Benim özellikle üzerinde durmak istediğim konu, hâlen gündemdeki yerini koruyan Tabiatı ve Biyolojik Çeşitliliği Koruma Kanunu Tasarısı. Kamuoyunda "tabiatı bozuk yasa" olarak da tanımlanan düzenleme yasalaşırsa Türkiye'de yürürlükte olan doğa korumayla ilgili yasalar tek bir çatı altında toplanacak, Millî Parklar Kanunu ise yürürlükten çıkartılacak. Millî Parklar Kanunu iptal edildiği zaman pek çok korunan alanın statüsü de değişecek; kimilerinde, değişmeyenlerde de değişme öngörülüyor.

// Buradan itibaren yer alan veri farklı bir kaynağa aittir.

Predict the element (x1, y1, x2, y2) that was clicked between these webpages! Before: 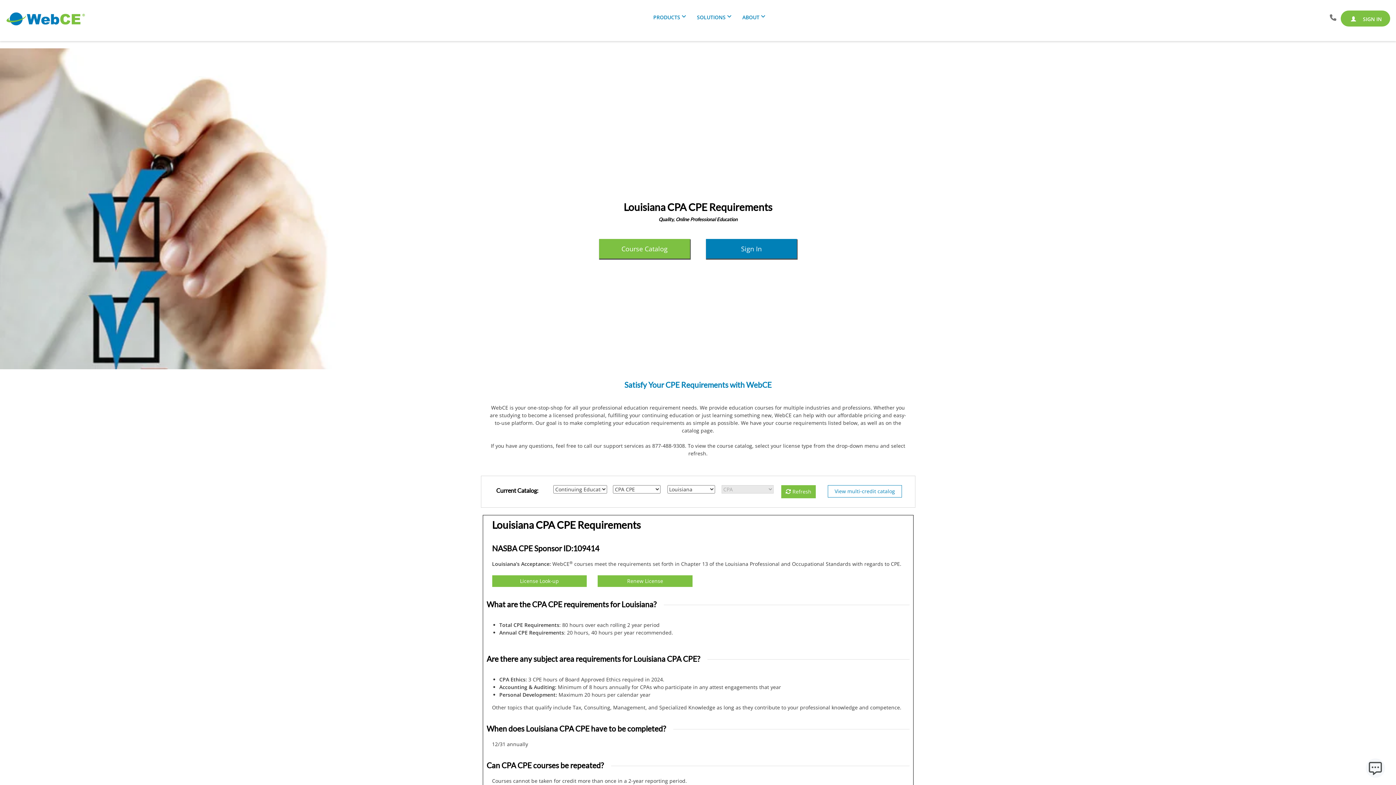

Şimdi, Hükûmetin istediği düzenleme genel olarak değerlendirildiğinde, iddia edildiği üzere koruma-kullanma dengesinin gözetilmediği, bu dengenin kullanılması yönünde bozulmasına yol açacak hükümlerin yer aldığı görülmekte. Bunlar başta turizm olmak üzere, doğanın özellikle, HES, RES, madencilik amaçlı kullanımlara açılmasının altyapısını hazırlamakta. Korunan alanlar, turizm yatırımları başta olmak üzere enerji, sanayi, inşaat yatırımlarına açılacak ve o koruma statüsünü yitirmiş olacak. Yani aslında bu koruma anlayışına toptan bir bakış açısıyla da yıllardır, yüzyıllardır korunan bölgelerimiz koruma altından çıkacak. Özellikle de kendi bölgem olan Uludağ'ın da bundan çok büyük bir özellikte nasibini alacağını görüyoruz.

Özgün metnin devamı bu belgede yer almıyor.